Records to use ->
# # #
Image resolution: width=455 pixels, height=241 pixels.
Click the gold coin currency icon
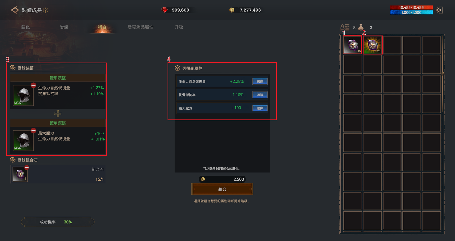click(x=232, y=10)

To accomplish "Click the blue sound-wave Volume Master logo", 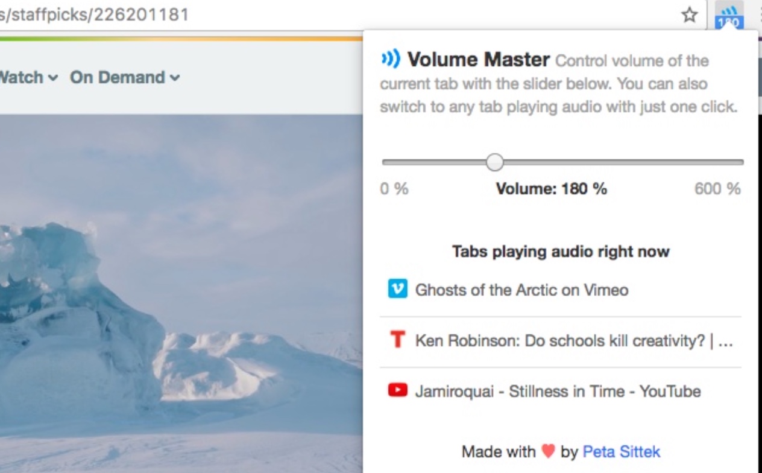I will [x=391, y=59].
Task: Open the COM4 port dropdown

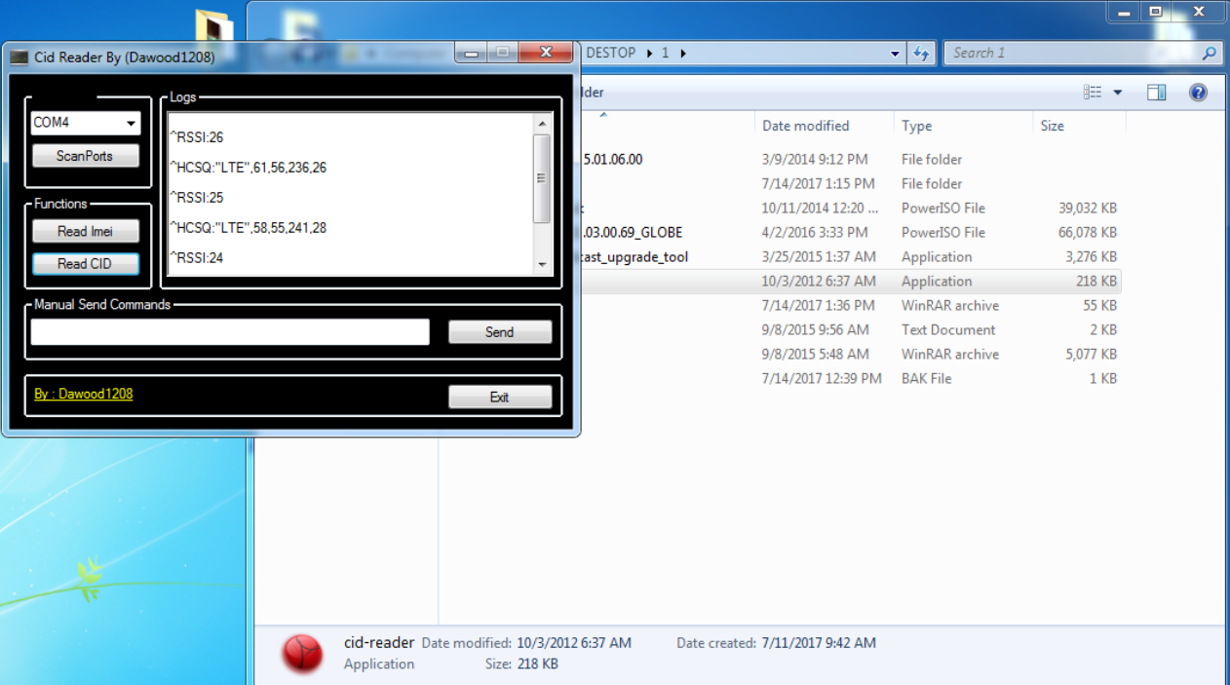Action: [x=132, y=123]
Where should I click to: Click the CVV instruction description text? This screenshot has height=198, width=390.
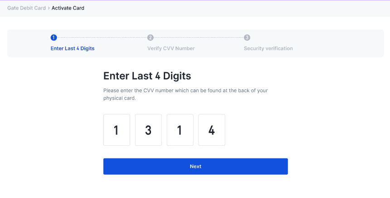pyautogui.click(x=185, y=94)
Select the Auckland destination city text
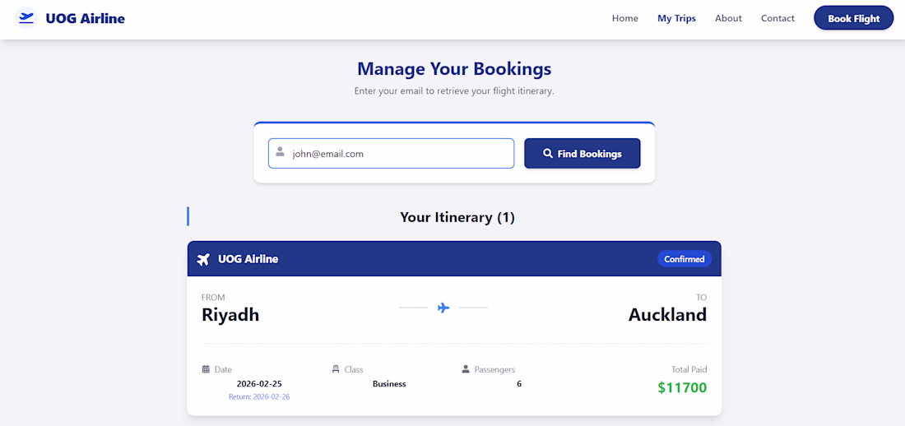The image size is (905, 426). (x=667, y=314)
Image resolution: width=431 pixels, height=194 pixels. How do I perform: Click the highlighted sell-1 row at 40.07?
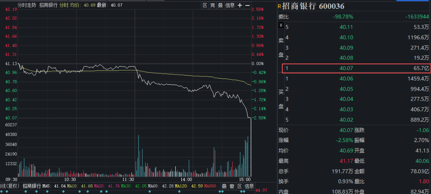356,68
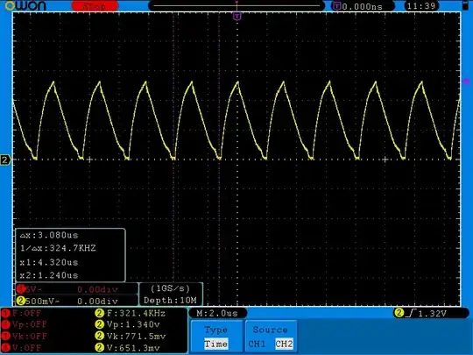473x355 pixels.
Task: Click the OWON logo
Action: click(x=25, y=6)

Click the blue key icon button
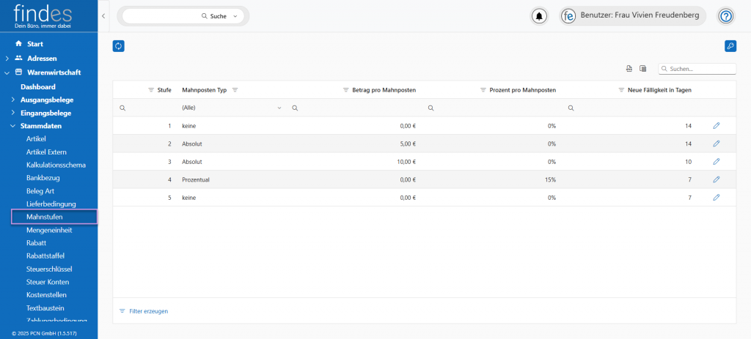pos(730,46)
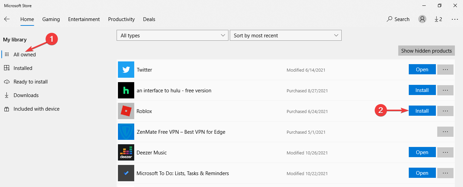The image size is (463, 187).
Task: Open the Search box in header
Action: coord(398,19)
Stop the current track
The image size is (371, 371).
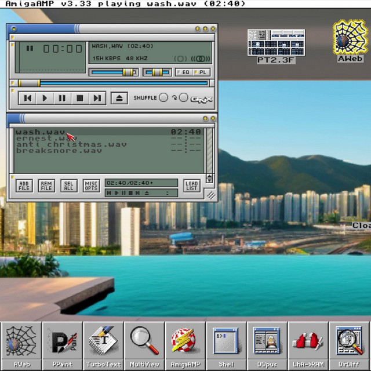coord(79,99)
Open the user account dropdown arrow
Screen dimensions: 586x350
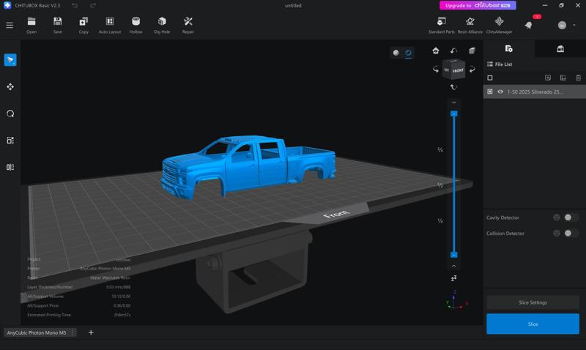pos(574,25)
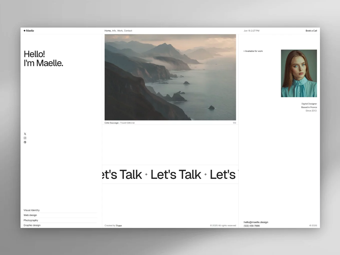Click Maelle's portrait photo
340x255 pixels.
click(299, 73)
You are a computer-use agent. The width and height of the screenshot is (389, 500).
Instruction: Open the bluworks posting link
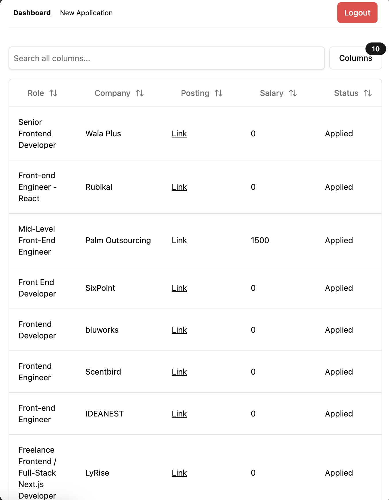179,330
# # #
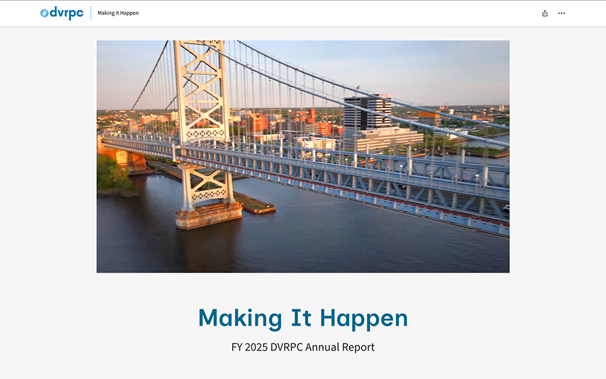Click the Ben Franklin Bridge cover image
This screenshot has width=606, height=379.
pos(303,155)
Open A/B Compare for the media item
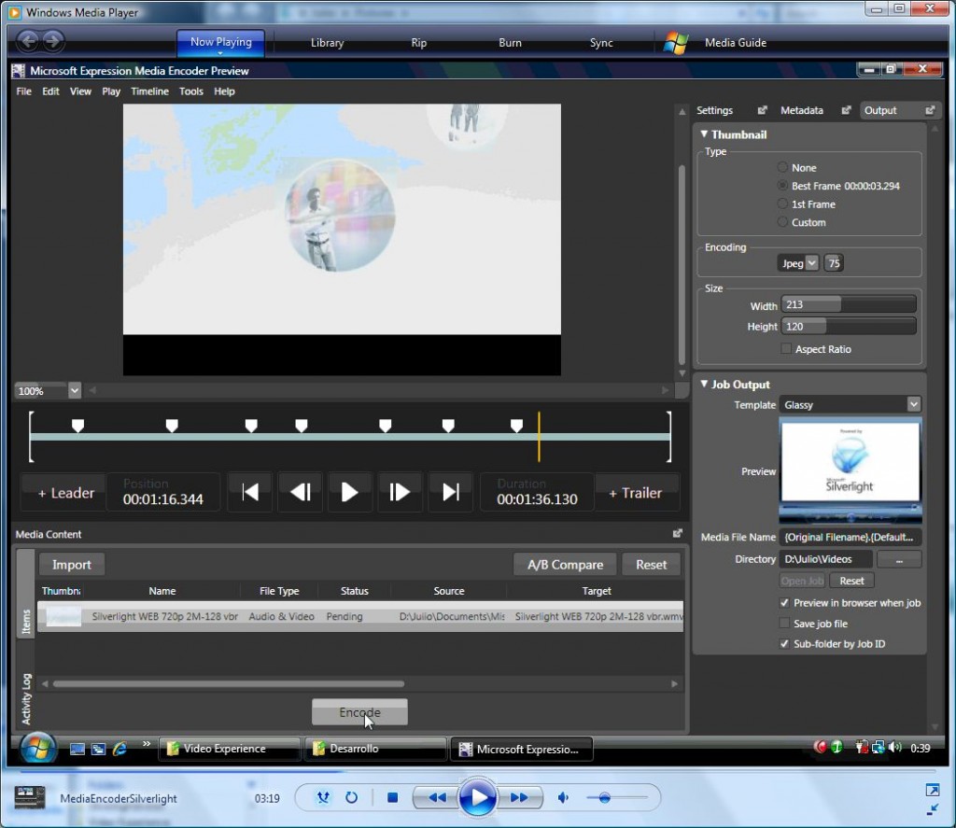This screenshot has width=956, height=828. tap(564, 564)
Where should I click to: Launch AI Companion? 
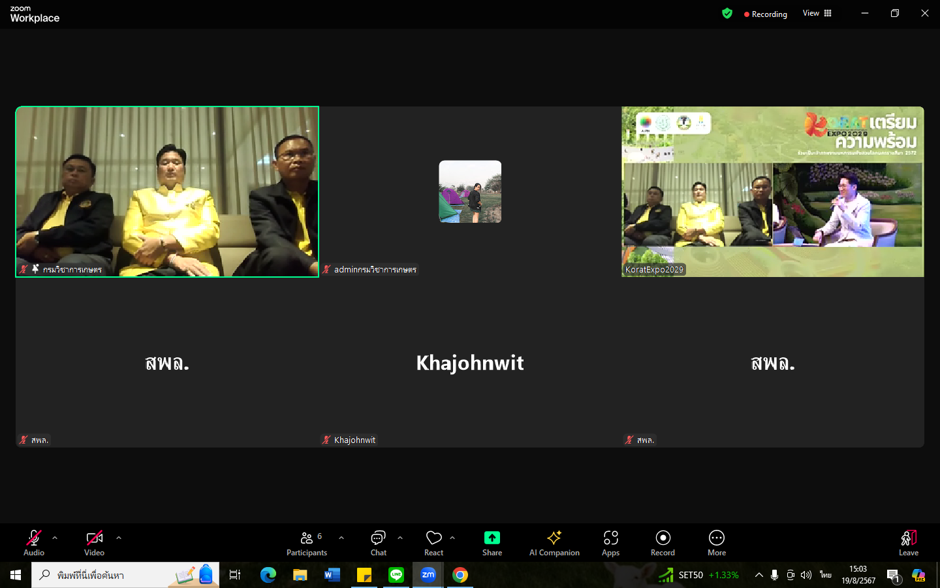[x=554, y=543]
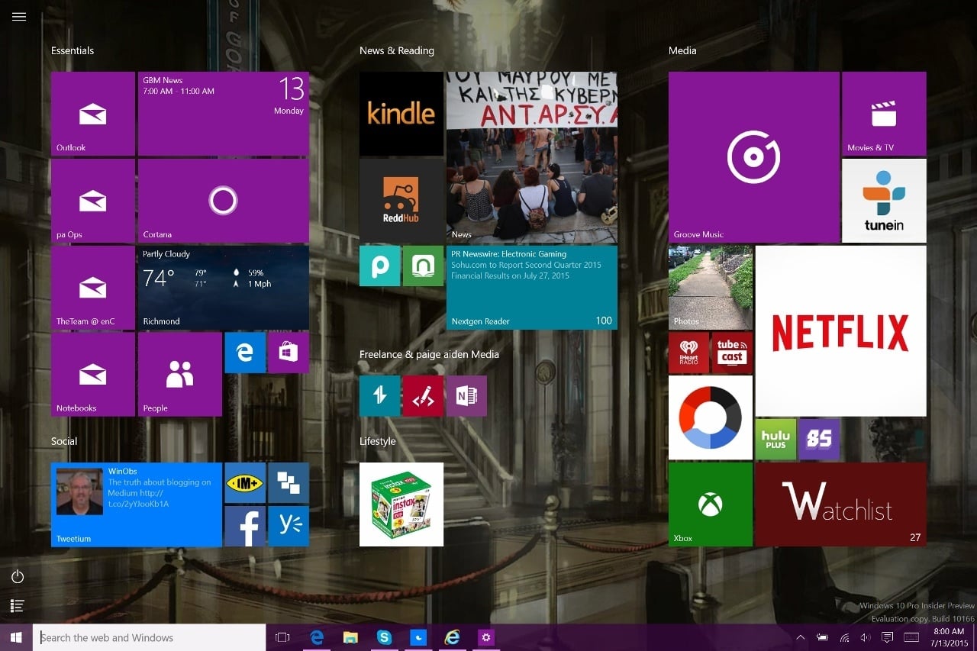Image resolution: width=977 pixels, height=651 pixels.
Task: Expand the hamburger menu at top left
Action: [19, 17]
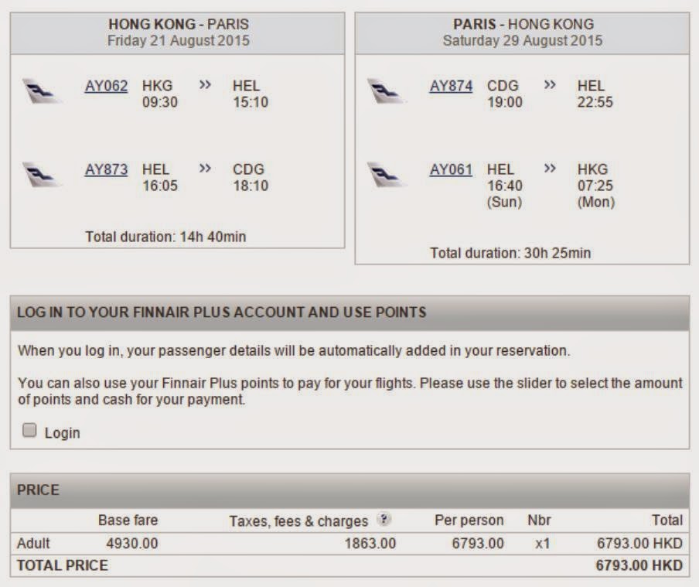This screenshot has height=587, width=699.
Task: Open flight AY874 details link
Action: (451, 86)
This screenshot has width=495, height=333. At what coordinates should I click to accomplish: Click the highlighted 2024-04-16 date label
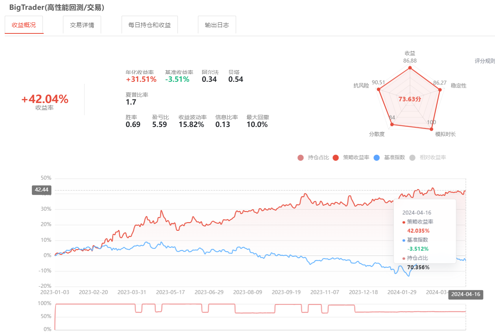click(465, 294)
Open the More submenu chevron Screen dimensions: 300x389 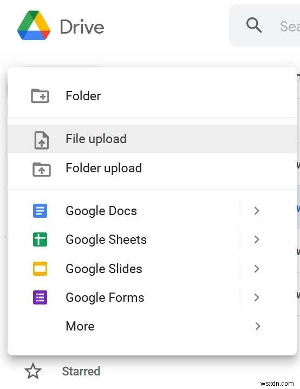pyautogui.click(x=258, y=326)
# # #
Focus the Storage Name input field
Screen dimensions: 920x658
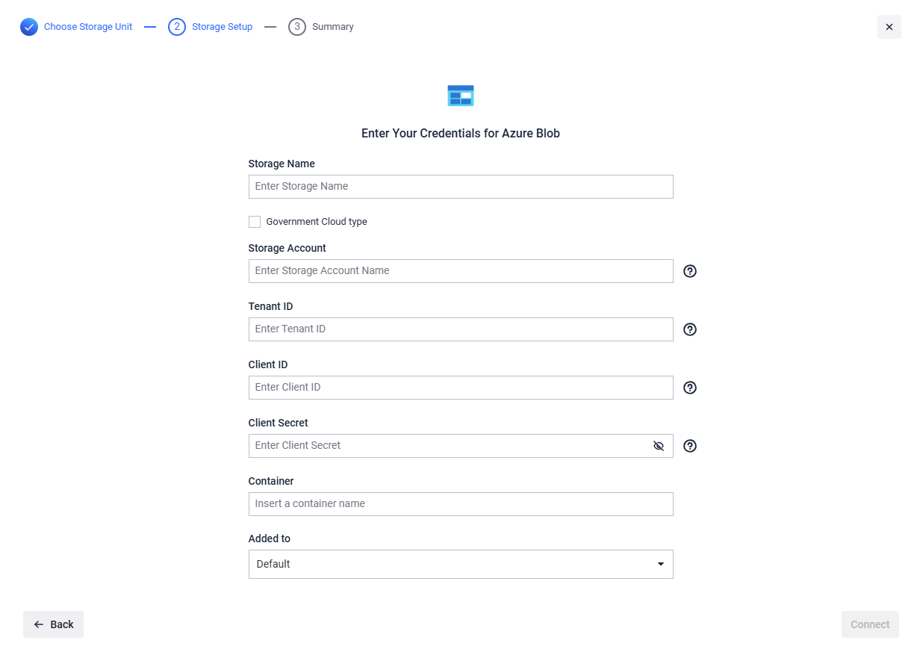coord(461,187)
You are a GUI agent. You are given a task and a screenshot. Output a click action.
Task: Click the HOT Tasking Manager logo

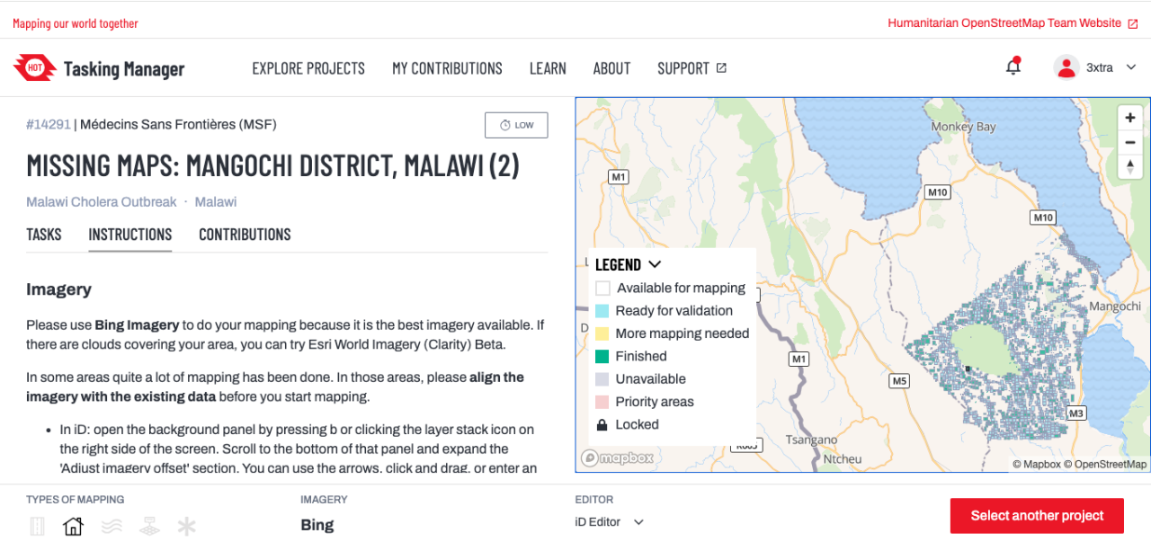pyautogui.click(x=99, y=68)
# # #
Work request ->
Show me every line of the entries above that holds "agent".

Output for this task ->
You are a computer-use agent. The width and height of the screenshot is (389, 500).
You are a GUI agent. You are given a task and a screenshot. Output a click action.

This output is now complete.